Kelurahan Jembatanlima, Tambora, Jakarta Barat merupakan salah satu kawasan padat penduduk. Aktivitas warganya pun begitu komplek, seakan menjadikan daerah tersebut sebagai kota yang tak pernah mati. Sebab, sebagian aktivitas di sana berlangsung selama 24 jam.
Namun siapa sangka, kalau daerah yang termasuk salah satu kampung tua di Jakarta ini, dulunya merupakan rawa dan semak belukar yang tak pernah dirambah orang. Ibaratnya, kawasan tersebut dulunya disebut sebagai "tempat jin buang anak".
Jika menilik pada sejarah, Kelurahan Jembatanlima telah beberapa kali mengubah kedudukan pemerintahan administrasinya. Pada masa pemerintahan Belanda, Kampung Jembatanlima masuk wilayah kawedanan atau setingkat Kecamatan Penjaringan.
Namun pada masa pendudukan Jepang, Jembatanlima masuk wilayah Kecamatan Penjaringan Son. Saat kemerdekaan, Jembatanlima menjadi kecamatan yang dibagi atas 3 kelurahan.
Akan tetapi kini, Jembatanlima sebagai salah satu kelurahan di Kecamatan Tambora, Jakarta Barat.
Di kecamatan ini juga terdapat kelurahan lain yakni Kelurahan Tanahsereal, Tambora, Roamalaka, Pekojan, Krendang, Duriselatan, Duriutara, Kalianyar, Jembatanbesi, dan Kelurahanangke.
Menurut cerita tokoh masyarakat setempat, konon nama Jembatanlima diadopsi dari cerita rakyat yang menyatakan bahwa di kawasan tersebut, dulunya terdapat lima jembatan yang menghubungkan kampung satu dengan kampung yang lain.
Hal tersebut sesuai dengan catatan dalam buku sejarah kota Jakarta, yang menyebutkan nama Jembatanlima berasal dari nama jumlah jembatan yang dulu ada di daerah itu. Masing-masing adalah Jembatan di Jl Hasyim Ashari, Jembatan Kedung, Jembatan Petuakan, Jembatan Kampung Masjid, dan Jembatan Kampung Sawah.
Jembatan tersebut dulu berfungsi sebagai penghubung antara kampung di Jembatanlima. Namun sejak kawasan tersebut banyak dijamuri proyek pembangunan gedung, kelima jembatan itu sudah hilang bak ditelan zaman. Kelimanya hilang begitu saja tanpa meninggalkan bekas.
Tokoh masyarakat setempat, Arief Setiady, mengatakan, berdasarkan cerita para leluhurnya, kawasan tersebut dulunya memang terdapat lima jembatan. "Dulu sih kata orangtua di sini ada lima jembatan, tapi sekarang sudah nggak ada lagi.
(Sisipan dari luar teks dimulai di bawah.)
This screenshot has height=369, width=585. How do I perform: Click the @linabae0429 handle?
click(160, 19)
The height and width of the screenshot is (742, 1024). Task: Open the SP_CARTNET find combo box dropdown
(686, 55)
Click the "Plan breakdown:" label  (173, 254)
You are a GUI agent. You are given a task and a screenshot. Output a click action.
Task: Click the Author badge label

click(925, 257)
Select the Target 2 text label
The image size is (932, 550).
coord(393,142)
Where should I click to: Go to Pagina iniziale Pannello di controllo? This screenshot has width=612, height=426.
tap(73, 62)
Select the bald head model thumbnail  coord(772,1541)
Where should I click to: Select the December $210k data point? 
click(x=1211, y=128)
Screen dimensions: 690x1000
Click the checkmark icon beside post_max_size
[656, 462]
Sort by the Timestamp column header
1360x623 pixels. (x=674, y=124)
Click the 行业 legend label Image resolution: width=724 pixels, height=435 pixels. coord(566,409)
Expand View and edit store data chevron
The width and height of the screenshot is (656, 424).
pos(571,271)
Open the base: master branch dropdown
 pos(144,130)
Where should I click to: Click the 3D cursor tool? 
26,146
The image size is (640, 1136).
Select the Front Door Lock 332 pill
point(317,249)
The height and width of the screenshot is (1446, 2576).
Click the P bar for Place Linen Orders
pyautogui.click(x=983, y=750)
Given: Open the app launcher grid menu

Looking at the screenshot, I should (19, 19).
Katanya ada yang diuruk dan sudah kena pembangunan proyek. Sekarang mungkin tinggal satu jembatan, yaitu yang ada dekat dengan jalan raya," ujar warga Jl Laksa 3, Jembatan Lima kepada beritajakarta.com, Jumat (16/10).
Arief mengaku dirinya pernah mendengar asal mula daerah tempatnya bermukim, dari sang ayah. Ayahandanya pernah bercerita tentang adanya lima jembatan di daerah ini. Dari kelima jembatan itulah, maka kawasan tersebut dinamakan kampung Jembatanlima, yang sekarang menjadi salah satu kelurahan di Kecamatan Tambora, Jakarta Barat.
"Yang saya tahu, dulu di sini jadi tempat bermukim orang yang datang dari luar daerah.
Ada yang dari Sumatera, Banten, Jawa, bahkan orang Cina. Mereka hidup berkelompok dengan membuat kampung. Hingga ada lima kampung yang besar di daerah ini. Untuk menghubungkan kampung satu dengan yang lain, dibangunlah lima jembatan," terang Arief.
Meski demikian ada beberapa versi lain mengenai asal usul pemberian nama Jembatanlima pada satu kelurahan di Tambora itu. Dari cerita orang yang beredar, nama daerah Jembatanlima diambil dari jumlah jembatan yang diurutkan dari daerah Grogol. "Di sini Jembatantiga bang, lurus terus Jembatanlima. Jadi nama Jebatanlima urutan nama jembatan mulai dari Grogol," ujar Soleman Hamid, seorang warga.